**Ziel der Aufgabe**.
Gib den Abschnitt vom Beginn der Einträge bis einschließlich der Zeile mit „Describe the element at coordinates (324, 262)“ zeichengenau wieder.
------ Daten zur Aufgabe ------
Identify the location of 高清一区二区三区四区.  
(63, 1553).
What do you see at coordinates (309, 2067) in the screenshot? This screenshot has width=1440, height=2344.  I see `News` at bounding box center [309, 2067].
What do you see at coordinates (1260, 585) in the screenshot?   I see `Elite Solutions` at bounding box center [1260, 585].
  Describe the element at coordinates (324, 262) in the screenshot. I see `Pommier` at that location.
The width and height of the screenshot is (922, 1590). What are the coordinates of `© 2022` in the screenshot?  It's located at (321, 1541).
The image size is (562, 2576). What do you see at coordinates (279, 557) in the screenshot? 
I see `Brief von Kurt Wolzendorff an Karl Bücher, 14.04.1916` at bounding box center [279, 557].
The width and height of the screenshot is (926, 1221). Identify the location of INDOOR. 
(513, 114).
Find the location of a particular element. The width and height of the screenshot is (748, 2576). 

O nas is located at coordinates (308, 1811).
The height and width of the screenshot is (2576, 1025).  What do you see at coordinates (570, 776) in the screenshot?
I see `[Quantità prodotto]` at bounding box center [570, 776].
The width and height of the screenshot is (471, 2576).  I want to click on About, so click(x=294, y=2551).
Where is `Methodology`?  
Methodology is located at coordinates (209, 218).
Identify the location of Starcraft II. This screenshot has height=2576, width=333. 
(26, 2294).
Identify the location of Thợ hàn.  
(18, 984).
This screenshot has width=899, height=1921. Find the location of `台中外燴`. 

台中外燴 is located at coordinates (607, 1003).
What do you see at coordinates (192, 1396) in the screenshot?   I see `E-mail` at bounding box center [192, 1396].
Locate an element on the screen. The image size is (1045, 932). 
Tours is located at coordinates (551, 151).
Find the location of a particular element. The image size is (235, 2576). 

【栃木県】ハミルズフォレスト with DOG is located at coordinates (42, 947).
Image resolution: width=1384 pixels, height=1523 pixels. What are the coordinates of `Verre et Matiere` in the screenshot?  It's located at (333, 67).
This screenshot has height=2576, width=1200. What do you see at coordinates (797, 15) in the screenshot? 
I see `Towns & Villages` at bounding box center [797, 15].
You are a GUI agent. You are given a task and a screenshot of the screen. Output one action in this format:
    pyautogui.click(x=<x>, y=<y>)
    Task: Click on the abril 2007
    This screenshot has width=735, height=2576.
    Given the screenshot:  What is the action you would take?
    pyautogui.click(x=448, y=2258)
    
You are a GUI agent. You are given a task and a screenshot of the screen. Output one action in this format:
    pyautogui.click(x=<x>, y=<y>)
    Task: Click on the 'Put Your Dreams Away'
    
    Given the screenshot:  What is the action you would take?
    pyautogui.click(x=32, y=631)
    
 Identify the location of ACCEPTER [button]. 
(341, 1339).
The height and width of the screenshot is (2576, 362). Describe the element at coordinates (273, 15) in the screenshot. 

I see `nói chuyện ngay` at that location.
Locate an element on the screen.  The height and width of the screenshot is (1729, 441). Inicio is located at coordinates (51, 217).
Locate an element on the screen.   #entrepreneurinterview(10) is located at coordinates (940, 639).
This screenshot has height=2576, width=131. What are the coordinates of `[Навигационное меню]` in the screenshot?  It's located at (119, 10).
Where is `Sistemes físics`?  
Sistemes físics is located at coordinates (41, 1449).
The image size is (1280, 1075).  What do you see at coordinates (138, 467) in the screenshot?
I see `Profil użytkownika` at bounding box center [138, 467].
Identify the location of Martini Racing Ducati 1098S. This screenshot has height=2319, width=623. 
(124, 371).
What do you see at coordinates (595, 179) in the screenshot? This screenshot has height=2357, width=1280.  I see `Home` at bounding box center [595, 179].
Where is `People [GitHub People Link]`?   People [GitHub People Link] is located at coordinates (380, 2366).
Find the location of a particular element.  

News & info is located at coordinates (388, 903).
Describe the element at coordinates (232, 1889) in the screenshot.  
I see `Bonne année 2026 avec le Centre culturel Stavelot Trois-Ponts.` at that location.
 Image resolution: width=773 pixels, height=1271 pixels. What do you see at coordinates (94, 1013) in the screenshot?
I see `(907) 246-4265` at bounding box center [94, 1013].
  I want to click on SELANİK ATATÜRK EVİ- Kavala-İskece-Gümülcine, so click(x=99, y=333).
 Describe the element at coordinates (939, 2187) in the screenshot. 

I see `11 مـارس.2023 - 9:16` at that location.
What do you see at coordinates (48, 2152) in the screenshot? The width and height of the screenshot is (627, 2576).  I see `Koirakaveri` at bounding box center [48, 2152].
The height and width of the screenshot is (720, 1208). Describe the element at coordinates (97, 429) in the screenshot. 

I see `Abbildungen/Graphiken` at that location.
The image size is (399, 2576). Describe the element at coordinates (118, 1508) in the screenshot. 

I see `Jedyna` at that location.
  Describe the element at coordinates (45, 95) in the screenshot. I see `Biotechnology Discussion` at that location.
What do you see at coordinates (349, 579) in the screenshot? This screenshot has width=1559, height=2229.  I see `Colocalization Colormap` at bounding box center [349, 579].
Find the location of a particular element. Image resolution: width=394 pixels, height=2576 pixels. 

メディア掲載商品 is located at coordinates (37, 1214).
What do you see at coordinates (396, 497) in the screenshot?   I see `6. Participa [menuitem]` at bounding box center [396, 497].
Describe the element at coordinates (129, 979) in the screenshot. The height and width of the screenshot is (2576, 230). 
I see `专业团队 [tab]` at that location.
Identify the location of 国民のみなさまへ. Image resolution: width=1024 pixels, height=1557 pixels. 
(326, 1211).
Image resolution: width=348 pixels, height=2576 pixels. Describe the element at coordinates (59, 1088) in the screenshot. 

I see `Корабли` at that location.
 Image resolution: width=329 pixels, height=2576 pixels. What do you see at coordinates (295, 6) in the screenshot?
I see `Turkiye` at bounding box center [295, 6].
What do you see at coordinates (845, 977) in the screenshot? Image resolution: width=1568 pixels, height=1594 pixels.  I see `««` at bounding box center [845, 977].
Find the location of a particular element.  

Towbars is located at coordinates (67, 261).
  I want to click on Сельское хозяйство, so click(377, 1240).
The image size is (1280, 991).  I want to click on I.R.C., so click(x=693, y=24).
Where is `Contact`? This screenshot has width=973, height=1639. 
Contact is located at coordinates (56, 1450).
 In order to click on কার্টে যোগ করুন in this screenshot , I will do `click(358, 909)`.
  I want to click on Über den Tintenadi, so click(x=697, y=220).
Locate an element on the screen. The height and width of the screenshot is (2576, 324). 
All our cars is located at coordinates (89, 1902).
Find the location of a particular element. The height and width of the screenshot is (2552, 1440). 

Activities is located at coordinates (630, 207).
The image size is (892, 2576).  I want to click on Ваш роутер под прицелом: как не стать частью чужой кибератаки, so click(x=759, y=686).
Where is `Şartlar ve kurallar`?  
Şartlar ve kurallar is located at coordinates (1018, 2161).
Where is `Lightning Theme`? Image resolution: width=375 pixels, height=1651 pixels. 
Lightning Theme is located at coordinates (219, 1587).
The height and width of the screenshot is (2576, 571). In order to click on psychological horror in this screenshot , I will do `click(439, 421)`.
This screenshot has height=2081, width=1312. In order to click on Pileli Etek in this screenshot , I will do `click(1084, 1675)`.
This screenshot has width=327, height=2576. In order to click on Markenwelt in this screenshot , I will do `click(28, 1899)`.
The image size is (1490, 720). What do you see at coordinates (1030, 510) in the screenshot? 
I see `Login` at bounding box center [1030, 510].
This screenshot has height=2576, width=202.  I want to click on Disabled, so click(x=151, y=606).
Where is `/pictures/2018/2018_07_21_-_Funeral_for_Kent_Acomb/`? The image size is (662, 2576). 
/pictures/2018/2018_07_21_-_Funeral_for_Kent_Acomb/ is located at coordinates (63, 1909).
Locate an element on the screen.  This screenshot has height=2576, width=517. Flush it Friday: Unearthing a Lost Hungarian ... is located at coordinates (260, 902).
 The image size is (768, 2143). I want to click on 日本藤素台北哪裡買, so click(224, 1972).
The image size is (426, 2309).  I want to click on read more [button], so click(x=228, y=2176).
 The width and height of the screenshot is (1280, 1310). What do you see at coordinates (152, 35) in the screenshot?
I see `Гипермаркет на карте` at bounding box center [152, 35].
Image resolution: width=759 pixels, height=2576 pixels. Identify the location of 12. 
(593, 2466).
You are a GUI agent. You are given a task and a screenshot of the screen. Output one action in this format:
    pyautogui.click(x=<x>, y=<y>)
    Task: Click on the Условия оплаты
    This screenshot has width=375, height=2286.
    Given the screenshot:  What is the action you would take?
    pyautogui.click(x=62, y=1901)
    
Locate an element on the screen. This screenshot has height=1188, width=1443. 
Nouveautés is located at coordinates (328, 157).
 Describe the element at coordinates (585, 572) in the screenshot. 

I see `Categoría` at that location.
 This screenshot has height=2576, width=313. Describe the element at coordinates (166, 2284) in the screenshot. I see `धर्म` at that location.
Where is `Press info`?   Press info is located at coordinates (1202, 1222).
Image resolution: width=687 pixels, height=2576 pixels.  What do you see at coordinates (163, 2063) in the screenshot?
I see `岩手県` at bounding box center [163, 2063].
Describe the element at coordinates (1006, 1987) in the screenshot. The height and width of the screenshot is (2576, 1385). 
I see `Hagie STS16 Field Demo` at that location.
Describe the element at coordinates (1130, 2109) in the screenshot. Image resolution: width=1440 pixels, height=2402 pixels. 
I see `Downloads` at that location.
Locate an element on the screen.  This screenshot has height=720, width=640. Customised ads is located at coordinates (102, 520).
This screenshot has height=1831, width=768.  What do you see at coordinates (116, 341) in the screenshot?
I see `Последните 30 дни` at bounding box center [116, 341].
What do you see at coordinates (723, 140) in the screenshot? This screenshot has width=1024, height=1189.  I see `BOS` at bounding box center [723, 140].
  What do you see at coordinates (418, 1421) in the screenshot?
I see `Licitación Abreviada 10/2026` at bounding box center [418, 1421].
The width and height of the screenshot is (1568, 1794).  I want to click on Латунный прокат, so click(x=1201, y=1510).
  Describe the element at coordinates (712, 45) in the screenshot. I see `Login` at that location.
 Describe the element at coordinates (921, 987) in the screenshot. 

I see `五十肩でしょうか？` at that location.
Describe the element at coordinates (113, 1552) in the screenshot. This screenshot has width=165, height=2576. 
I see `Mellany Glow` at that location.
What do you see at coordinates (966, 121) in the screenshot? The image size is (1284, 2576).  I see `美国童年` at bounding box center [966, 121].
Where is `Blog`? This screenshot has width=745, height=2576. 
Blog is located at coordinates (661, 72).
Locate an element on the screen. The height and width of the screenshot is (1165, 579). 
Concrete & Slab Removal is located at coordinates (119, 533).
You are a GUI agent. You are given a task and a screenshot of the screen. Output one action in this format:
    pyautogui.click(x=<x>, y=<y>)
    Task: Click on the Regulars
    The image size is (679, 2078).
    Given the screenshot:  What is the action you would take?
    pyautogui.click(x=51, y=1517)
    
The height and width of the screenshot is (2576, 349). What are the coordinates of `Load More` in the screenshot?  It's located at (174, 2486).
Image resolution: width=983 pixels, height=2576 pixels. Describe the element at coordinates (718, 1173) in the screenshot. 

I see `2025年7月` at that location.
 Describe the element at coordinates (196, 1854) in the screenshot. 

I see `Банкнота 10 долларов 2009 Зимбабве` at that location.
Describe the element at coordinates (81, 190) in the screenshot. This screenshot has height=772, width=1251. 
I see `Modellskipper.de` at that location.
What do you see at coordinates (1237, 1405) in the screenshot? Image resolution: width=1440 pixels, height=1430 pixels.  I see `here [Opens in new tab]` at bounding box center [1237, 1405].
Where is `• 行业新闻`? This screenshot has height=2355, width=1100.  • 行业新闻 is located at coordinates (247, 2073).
------
**Ergebnis der Aufgabe**.
Identify the location of 高清一区二区三区四区.  
(63, 1553).
What do you see at coordinates (309, 2067) in the screenshot? This screenshot has width=1440, height=2344.  I see `News` at bounding box center [309, 2067].
What do you see at coordinates (1260, 585) in the screenshot?   I see `Elite Solutions` at bounding box center [1260, 585].
  Describe the element at coordinates (324, 262) in the screenshot. I see `Pommier` at that location.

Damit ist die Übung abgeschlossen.